I've noticed since updating to 2.4.3 that a speedtest gives me exactly 50Mb/sThis is interesting, because this is exactly the BW I have set on my LAN queue for web traffic.
Previously a speedtest would burst high up towards the 100Mb/s my connection is.
Downloading torrents etc still seems to be fine, that is multiple sessions seem to be unaffected. Also fast.com checks report up around 70-80MB/s. But Speedtest is always ~exactly the 50Mb/s I've set for web traffic.
But certainly 2.4.3 seems to have changed something with regards to traffic shaping etc.

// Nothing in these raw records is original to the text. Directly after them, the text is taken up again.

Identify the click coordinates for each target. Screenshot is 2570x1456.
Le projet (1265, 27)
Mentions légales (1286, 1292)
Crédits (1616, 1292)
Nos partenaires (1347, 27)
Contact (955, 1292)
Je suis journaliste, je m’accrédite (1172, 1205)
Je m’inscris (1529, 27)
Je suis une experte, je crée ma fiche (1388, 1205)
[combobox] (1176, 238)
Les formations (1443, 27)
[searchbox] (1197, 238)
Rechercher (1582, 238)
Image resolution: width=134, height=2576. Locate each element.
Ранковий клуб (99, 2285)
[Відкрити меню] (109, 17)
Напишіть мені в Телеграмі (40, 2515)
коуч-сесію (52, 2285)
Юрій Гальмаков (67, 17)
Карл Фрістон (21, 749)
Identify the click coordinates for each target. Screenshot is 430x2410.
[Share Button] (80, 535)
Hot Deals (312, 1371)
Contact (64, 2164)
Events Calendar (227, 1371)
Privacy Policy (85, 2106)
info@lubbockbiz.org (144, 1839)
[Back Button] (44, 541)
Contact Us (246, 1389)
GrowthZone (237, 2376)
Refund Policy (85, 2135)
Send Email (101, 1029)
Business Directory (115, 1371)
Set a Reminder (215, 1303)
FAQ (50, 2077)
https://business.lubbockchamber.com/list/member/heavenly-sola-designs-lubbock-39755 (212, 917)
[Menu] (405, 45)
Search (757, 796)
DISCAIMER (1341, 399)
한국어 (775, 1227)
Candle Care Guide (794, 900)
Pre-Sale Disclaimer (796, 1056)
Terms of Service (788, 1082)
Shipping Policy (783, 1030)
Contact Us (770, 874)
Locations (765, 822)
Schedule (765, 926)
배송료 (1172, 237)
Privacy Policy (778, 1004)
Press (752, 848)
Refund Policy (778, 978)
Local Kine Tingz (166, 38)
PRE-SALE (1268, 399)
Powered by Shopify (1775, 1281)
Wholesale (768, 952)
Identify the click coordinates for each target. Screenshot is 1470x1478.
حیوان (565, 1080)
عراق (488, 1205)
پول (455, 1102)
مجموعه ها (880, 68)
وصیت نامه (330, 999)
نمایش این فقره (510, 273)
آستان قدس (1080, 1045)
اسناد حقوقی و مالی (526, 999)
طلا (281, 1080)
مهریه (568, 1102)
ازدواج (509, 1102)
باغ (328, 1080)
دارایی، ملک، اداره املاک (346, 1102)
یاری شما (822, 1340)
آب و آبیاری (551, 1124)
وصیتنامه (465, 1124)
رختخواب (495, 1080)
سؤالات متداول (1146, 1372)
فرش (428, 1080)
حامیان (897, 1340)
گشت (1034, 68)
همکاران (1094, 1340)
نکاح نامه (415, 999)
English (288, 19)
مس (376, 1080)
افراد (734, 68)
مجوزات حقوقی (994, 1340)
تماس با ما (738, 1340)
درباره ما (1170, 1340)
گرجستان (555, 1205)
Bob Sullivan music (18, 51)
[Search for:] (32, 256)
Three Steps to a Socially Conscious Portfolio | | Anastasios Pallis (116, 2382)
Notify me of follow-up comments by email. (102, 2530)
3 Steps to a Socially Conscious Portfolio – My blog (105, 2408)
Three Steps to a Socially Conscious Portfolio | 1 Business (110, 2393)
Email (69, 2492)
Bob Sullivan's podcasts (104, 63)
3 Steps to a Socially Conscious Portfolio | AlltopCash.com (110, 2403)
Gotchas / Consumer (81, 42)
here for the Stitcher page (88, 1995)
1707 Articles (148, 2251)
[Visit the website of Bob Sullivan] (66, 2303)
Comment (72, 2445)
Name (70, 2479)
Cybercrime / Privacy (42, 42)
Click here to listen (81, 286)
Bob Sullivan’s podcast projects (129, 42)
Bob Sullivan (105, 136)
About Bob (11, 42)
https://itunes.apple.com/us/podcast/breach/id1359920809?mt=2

Apologies for taking the fq_codel thread slightly offtopic!
-
@muppet:
I'm not using fq_codel, but I am using fairq+codel.
I've noticed since updating to 2.4.3 that a speedtest gives me exactly 50Mb/sThis is interesting, because this is exactly the BW I have set on my LAN queue for web traffic.
Previously a speedtest would burst high up towards the 100Mb/s my connection is.
Downloading torrents etc still seems to be fine, that is multiple sessions seem to be unaffected. Also fast.com checks report up around 70-80MB/s. But Speedtest is always ~exactly the 50Mb/s I've set for web traffic.
But certainly 2.4.3 seems to have changed something with regards to traffic shaping etc.
Apologies for taking the fq_codel thread slightly offtopic!
Yeah, AFAIK, limiters (dummynet) & fairq+codel (ALTQ) are very much separated in software. Though, your bug is still interesting. Maybe.
-
dennypage
The best way to check is it related to pfSense is to downgrade and re-test it again. You can also try to lower your bandwidth limits or play with KPTI option.
As for me, nothing changed in bufferbloat, but I have over provisioned hardware.